The transcription factor SOX2 is involved in the maintenance of embryonic stem cell pluripotency and is expressed in several carcinoma types, predominantly of squamous cell origin. The gene SOX2 is located at chromosome 3q26, a region that is frequently amplified in ovarian high-grade serous carcinoma.
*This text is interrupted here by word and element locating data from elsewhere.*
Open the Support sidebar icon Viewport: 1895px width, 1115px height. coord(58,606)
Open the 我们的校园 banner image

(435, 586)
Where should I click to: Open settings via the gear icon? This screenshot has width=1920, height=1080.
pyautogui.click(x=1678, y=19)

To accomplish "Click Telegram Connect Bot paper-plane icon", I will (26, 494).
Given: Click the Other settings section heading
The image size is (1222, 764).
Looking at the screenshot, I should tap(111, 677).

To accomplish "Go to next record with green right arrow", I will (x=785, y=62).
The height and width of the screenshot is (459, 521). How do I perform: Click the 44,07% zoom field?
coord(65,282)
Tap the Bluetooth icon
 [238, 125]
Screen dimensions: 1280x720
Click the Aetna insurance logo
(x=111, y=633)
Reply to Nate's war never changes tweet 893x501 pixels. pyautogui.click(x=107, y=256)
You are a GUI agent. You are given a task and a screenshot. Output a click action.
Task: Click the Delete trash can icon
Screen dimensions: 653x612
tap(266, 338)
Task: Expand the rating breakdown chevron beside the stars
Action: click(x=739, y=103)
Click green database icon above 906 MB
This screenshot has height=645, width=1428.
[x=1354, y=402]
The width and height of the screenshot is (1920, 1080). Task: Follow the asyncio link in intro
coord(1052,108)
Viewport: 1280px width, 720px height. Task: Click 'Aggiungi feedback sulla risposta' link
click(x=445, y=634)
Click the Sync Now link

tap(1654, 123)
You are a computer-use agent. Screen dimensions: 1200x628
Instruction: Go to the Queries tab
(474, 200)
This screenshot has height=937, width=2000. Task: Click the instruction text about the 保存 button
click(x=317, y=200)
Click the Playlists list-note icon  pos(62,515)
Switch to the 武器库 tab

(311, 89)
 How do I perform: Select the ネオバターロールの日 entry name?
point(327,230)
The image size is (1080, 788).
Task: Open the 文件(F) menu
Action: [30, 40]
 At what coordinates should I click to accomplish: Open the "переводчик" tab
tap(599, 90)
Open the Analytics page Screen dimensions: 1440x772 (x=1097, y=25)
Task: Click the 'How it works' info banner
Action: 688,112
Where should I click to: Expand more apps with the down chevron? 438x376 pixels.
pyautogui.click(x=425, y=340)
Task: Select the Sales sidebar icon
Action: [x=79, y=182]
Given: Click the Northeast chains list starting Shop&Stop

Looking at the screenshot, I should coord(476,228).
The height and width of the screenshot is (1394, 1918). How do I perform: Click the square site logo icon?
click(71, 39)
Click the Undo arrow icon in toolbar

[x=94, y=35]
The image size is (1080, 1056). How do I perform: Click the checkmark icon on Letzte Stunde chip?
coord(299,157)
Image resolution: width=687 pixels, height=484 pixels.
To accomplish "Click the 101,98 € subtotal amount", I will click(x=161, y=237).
In this study, we correlate SOX2 protein expression and gene amplification status in ovarian carcinomas with histopathological criteria and disease outcome. 215 cases of ovarian carcinomas (154 serous, 39 endometrioid, 11 clear cell, 5 mucinous and 6 transitional cell carcinomas) were analyzed by immunohistochemistry in a tissue microarray for nuclear expression of SOX2. 57% of all carcinomas showed SOX2 expression with no significant difference between the major histological types. SOX2 was detected predominantly in less differentiated tumors (G1: 36.4%, G2: 55.6%, G3: 64.0%, p=0.040). Low-level gene amplification was detected by FISH analysis in 22% of the high grade serous carcinomas and was associated with high SOX2 protein expression. Survival analysis of stage II-IV high-grade serous carcinomas revealed a favourable effect of SOX2 expression (median disease free survival 27 vs. 21 months, p=0.041; median overall survival 39 vs. 25 months, p=0.062). In summary, SOX2 is preferentially expressed in high-grade ovarian carcinomas and is associated with enhanced disease free survival. Further prospective studies are needed to explore whether SOX2 expression can be used as a marker for predicting tumor response to conventional platin-based therapies in high-grade ovarian carcinomas.